* Your goal
Every line with the word "computer" in it should be extracted from the data that follows.

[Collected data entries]
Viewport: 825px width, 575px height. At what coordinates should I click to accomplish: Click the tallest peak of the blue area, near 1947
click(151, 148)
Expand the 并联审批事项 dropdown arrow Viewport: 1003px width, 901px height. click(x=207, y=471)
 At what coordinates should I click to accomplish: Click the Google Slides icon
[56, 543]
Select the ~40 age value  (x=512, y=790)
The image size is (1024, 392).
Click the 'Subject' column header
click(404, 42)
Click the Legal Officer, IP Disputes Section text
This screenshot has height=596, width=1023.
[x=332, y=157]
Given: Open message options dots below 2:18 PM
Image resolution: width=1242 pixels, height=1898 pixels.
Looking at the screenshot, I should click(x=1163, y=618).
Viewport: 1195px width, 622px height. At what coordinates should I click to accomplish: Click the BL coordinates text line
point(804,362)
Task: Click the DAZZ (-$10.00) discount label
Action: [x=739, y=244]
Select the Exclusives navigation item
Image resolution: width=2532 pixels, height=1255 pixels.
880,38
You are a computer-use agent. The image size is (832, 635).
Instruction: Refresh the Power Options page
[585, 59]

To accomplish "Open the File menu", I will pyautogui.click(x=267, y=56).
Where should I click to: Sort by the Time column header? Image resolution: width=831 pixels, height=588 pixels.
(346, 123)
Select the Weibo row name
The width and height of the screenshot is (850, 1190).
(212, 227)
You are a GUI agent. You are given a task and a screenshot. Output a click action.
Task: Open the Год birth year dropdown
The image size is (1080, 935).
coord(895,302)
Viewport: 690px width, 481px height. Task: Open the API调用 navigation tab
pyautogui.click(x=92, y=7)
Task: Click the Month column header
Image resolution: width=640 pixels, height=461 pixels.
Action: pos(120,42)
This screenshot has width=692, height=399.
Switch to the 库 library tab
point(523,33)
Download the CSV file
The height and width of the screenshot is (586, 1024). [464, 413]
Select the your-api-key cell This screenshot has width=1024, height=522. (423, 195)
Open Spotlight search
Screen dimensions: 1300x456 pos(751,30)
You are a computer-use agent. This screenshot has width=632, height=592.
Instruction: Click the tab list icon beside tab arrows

* Completed exercise
You are a computer-use agent. The image size is (832, 635).
You are a computer-use agent. This screenshot has width=632, height=592.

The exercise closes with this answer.